アドリブセラピー

「ステージでは練習したことを
すべて忘れろ!」
チャーリー・パーカー

めずらしく平日に風邪を引いた。
合羽を着て小一時間走った。
一向に汗が出ない。
風呂に入ってもイマイチ汗が出ない。

ダルさだけが増し、そのまま早く寝た。

たっぷり寝たが、シャキっとしない。
喉も痛いし、寒気もする。
少し朦朧とするが、午前は往診だ。
今朝は15軒訪問する。

首を長くして待っているはず…

ありがたい。

患者さんがみな自分より軽症だ!

首から頭にかけてとても重い。
頭が働かない。アホになっている。
もはや「反射」で診療している。

ところが…

割といい感じだ。
診療が実にスムーズなのだ。

笑いも多い。

朦朧とするのも悪くないぞ!
自然体な気がする。
朦朧としていても目の前の
ことには集中できる。

診療中にゴチャゴチャ考えては
いけないのかもしれない。
考える仕事は既に済ませておく。

準備段階で。

診療も演奏と同じなのか!

これって悟り?

おめでたい医者だ。
診療の録画は存在しない。

それだけが救いだ。

体調管理はきちんとね、

興奮しないでください

北島さんは75歳女性。
夫も当院の患者さんだ。

「最近お父さんが鼻血が出るの」

と夫の現況を相談してきた。

「奥さんに興奮してんじゃない?」
「いくつだと思ってるのよ!」
と叱られた。

そして打(ぶ)たれた。

鼻血のようすを詳しく聴いた。

心配するほどの状況ではないと説明。

高血圧などで止まりにくいことは
あるが、基本的に圧迫で止まる。

10分間続けて圧迫するのが大事。

 

一人の料金で二人分の診療をする。

親切な主治医だ。

そして診療終了後、恒例の握手。

北島さんは
「手温かいでしょ?」
と訊いてきたので、
「興奮してんじゃない?」

もう一発打たれた。

親切な主治医だ。

手と手で通じ合う

診療終了時に患者さんと握手をする。
毎回するわけではない。
握手が苦手な人もいるので相手を選ぶ。

情報収集の側面もある。
「握力が強い人は認知症になりにくい」
という研究報告を目にしたことがある。
結論から言えば
「そうとは限らない」

である。

手が温かすぎる人は、東洋医学的には
「お血」とされている。
「血」の停滞があるかもしれない。
湿り過ぎている手は自律神経異常かも?
握り方もさまざまあって面白い。

必要以上に力自慢してくる人もいる。

指摘してくれる人もいる。
「先生手が温かいわね。

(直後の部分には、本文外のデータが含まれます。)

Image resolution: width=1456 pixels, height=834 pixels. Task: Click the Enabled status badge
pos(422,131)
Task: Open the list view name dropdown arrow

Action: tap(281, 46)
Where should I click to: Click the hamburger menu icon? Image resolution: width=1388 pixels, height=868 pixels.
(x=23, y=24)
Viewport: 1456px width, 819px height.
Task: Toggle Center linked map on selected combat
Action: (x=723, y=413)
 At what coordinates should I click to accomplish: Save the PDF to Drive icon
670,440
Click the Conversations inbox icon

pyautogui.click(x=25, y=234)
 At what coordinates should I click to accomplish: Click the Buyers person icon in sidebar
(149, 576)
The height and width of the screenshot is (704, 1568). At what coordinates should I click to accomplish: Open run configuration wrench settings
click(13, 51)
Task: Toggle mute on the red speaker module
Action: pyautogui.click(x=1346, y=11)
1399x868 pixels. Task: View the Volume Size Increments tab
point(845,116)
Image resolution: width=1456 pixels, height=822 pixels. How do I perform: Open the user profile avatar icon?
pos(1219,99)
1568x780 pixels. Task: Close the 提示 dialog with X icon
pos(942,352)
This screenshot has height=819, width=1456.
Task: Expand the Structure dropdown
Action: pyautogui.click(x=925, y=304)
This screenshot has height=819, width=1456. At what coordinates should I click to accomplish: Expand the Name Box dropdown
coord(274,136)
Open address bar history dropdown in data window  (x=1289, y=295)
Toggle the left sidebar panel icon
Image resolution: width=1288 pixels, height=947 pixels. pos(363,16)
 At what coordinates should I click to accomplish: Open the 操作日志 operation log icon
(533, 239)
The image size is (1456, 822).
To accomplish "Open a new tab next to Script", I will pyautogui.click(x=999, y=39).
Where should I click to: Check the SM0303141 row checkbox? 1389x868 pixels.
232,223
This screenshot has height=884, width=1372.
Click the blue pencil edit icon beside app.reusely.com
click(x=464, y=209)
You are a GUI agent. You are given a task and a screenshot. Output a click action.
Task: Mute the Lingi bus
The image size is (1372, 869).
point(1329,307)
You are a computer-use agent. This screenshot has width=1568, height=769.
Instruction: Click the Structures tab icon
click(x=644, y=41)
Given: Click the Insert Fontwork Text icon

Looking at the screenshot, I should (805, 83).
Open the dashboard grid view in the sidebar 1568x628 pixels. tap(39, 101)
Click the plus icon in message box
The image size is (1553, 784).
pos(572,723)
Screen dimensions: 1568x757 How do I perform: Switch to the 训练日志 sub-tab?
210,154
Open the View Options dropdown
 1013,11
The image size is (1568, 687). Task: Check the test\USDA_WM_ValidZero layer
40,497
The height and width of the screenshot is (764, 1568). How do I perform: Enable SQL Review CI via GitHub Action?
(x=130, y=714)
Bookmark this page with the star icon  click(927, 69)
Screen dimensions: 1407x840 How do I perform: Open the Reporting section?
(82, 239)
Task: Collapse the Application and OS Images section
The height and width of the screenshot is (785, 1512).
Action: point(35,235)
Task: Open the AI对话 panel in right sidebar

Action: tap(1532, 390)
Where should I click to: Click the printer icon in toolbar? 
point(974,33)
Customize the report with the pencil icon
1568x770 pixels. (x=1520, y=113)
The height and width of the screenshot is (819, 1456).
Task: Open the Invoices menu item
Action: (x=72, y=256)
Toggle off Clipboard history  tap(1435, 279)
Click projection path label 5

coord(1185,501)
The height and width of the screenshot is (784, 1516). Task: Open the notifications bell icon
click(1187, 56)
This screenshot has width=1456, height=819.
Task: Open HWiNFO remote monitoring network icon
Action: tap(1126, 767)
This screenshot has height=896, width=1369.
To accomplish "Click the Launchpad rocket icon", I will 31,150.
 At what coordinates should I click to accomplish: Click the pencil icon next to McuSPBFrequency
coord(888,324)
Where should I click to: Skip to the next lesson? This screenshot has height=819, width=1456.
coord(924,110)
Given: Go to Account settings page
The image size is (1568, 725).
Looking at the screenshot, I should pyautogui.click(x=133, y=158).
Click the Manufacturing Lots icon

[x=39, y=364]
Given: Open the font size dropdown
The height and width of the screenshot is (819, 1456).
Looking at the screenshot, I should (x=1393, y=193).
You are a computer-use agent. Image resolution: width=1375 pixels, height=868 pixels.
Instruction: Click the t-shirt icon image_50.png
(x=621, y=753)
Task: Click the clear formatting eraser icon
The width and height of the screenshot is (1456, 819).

心が温かいのね」
とホメてくれる。
逆に、手が冷たいと感じると
「手が冷たい人は心が温かいのよね」

これまたホメてくれる。

真木さんは94歳の独居女性。
在宅診療をしている。
診療も終わり、立ち去ろうとする。
握手は恒例になっている儀式だ。
「では再来週、また来ます」
なかなか手を放してくれない。
握手をしたままの恰好で玄関まで移動。
気づかれない程度に振り払う。
「ゆっくりしていきなよ」
「次の患者さんもおるんよ」

名残惜しいが、立ち去る。

移動の車内で右手を見て驚いた。
爪痕がくっきりついている…
寂しさと執念…
握手の情報量をあなどってはいけない。